Amy Irvine has caused quite a stir ‘round these parts with her latest work Desert Cabal. She stuffed a backpack full of things one needs to confront a dead American icon – bourbon, throwing knives, a camp chair – and walked to Ed Abbey’s grave hidden somewhere in the Sonoran desert, there to have a conversation with him concerning the state of the world. She takes a stab at the impenetrability of American individualism. She asks the reader, any person who fetishises landscapes where no humans live, to come in from the wilderness. Come back into your homes with your replenished spirits and get to work. It’s time for Americans to do the things we’ve never been asked to do. Consider the lives of others.
We are all still brats, we young Yanks. Very few of us hold ourselves accountable. And because our recreational lands seem to be without end, so too is our craving for the fuels to feed the toys needed to explore these places. We’re in dire need of some adult supervision. Americans need to be put in a timeout. Amy attempts to do just that.
No longer can we be voyeurs, catching from scenic pullouts mere glimpses of the wild, uneven territory of our collective unconscious. The hour at hand demands that we molt all that we want and believe we know.

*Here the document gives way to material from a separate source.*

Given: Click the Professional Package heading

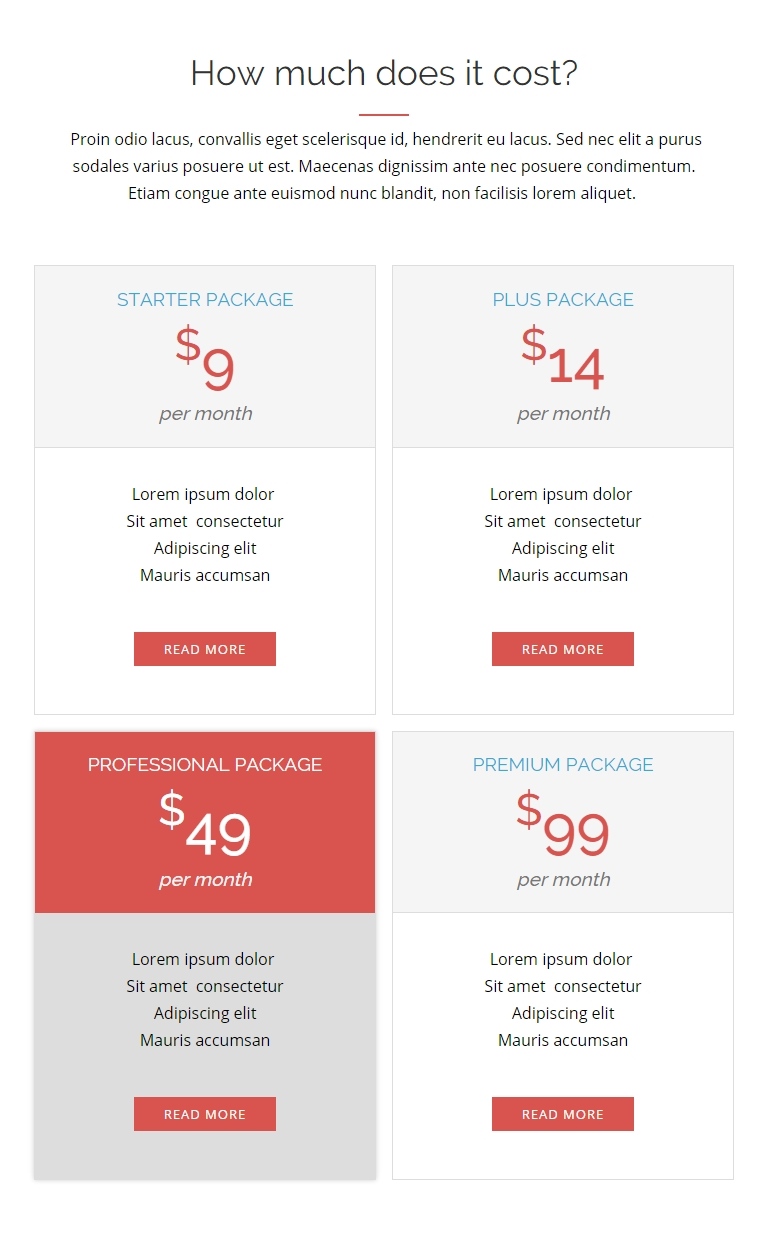Looking at the screenshot, I should (205, 764).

Now we must slither—belly to stone—into the dens and burrows of our souls.
– Eric Robertson
Bedrock and Paradox
—final chapter from Desert Cabal
I mean no offense Mr. Abbey. But here at the end of our time together I’ll confess that Desert Solitaire didn’t wow me to life-changing yogic extremes. I chalk it up to being born here in Utah. Every family endeavor—hunting, fishing, raising cattle, camping, skiing, and more—having happened on its public lands. Meaning much of what you noted in that book was something I had already noted in myself. I knew the species, the sensations, even before I had the words to name them.
But there came a day in high school when the boy I loved left me for, in his words, “some fresh action.” My grades tumbled. I swapped the Go-Go’s music for Suicidal Tendencies’ punk. All because of a boy, I became what I wasn’t.

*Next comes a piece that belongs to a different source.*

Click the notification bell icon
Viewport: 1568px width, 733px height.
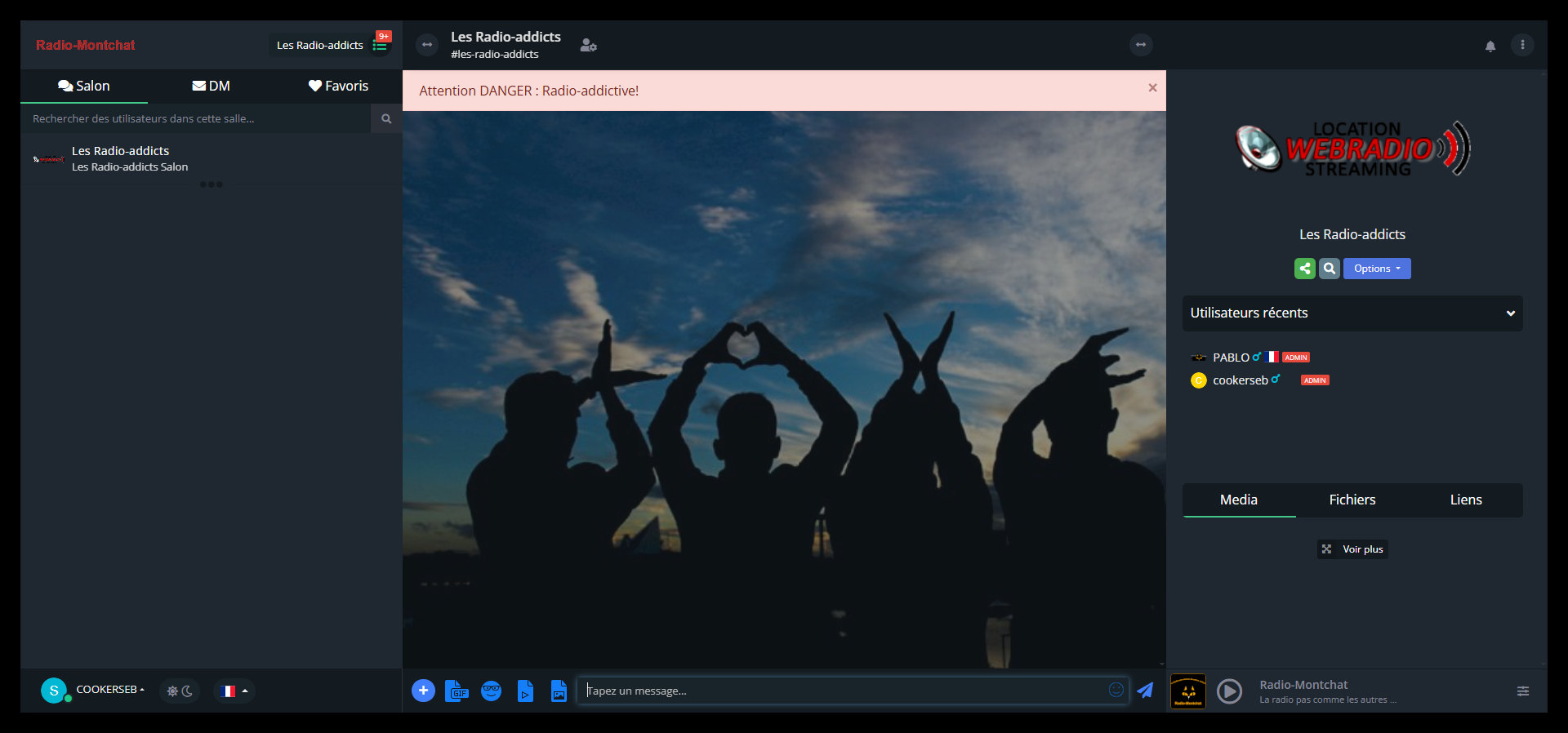(1490, 46)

My English teacher, Mr. Krenkel, noticed and kept me after school one day. He was wearing a “Hayduke Lives” T-shirt because the local television station had visited earlier that afternoon to do a story on test scores or some stupid thing that you would surely have scoffed at. The principals had asked the male teachers to wear dress shirts and ties, the female teachers to wear skirts. He’d asked me too, as class president and occupant of esteemed positions that reflected my compulsion to overachieve, to please take the safety pins out of my ears and leave the leather jacket and combat boots at home.

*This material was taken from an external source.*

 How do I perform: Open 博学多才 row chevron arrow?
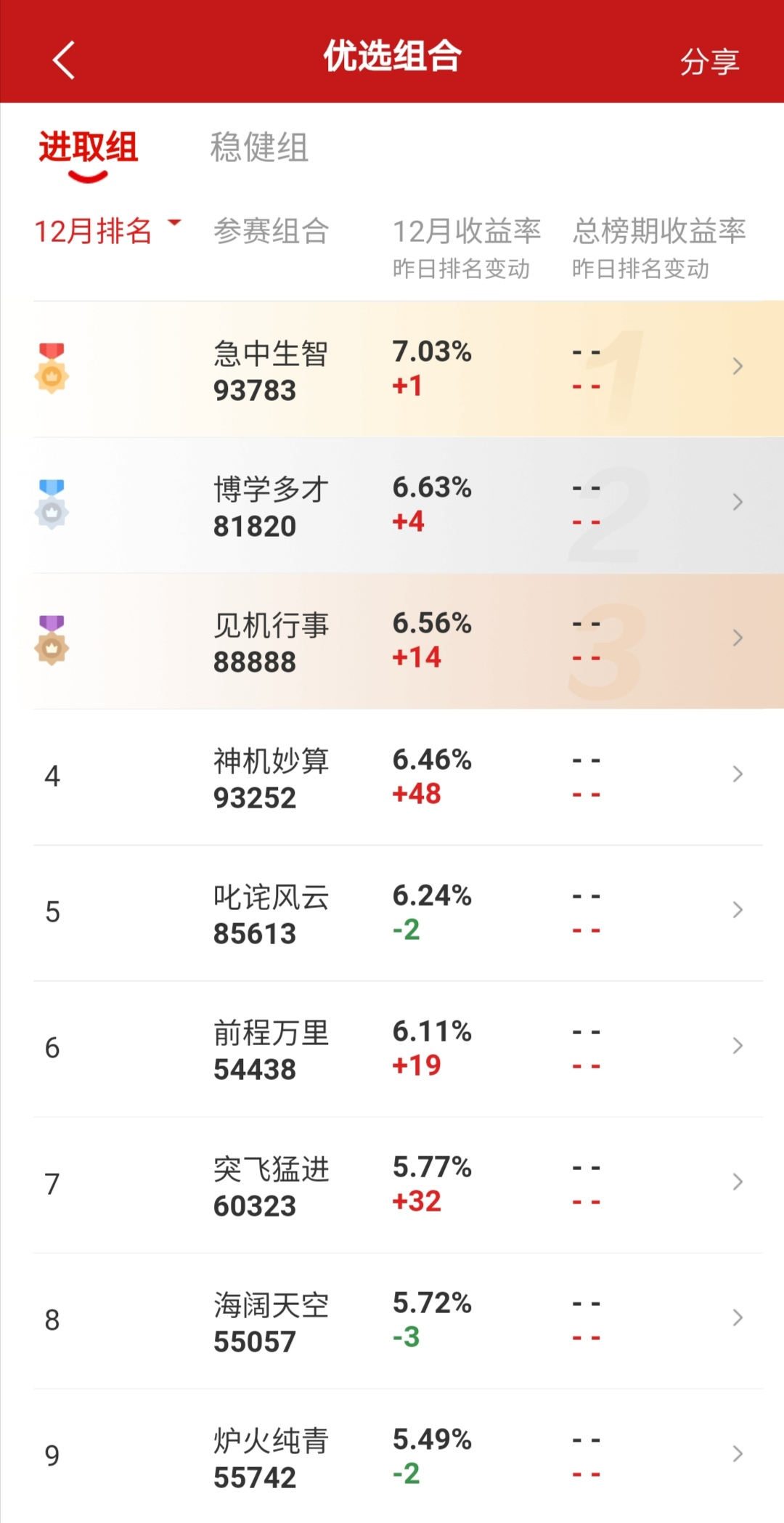coord(738,502)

So I’m standing in Mr. Krenkel’s class—he in his Hayduke shirt and me in my anarchy garb—and he hands me a map of the Escalante and a copy of The Monkey Wrench Gang. For spring break, he says, circling on the map the location of Hole-in-the-Rock Road, and the head of Coyote Gulch, go there. I say I’ve already been there, with my dad. He says go again, but only after you read this book. I’ll fail you if you don’t.
I see now. Before that book, I’d taken the Utah wilds for granted. Assume that it was safe because it was at the heart of God’s gift to my ancestors. Besides, the best places were federally protected as parks and monuments and wilderness. Back then, I still believed such lands, their designations, were inviolate.
I went home and read about Doc Sarvis and Bonnie Abzug and Seldom Seen and Hayduke himself—and I was gobsmacked. I could resist authority! I could act on behalf of my heritage, by which I don’t mean my Mormon ancestry but rather the beloved public lands! I packed up my Plymouth Champ and, with the punk-rock boyfriend who succeeded the first heartbreaker, drove south, We took LSD and headed into the canyons that now make up the Grand-Staircase Escalante National Monument, me with my Dad’s Kelty pack, the bottom of its external frame whacking the backs of my knees. I hardly noticed, because I fell in love in a whole new way. Not with the boyfriend, or the drug, but with the desert. Another wilderness activist was born.
And now, Mr. Abbey, that sun hangs like low fruit on the western horizon, and all around us the brown-skinned people have begun to steal through the pooling shadows, where it’s hard for the snipers to see them. As for me, I’m hungover and my thighs need a spatula to scrape them off this chair. I’m also wondering what the hell there is for dinner. I’ve brought my throwing knives and I’m getting pretty good. Perhaps if I huck them out into the desert, I’ll get lucky and hit a rabbit—a thought that I know makes you wince but right now I’m hungry enough to suck up my humane tendencies. Then again, if I throw into the dark I might puncture a water jug that could otherwise save someone’s life.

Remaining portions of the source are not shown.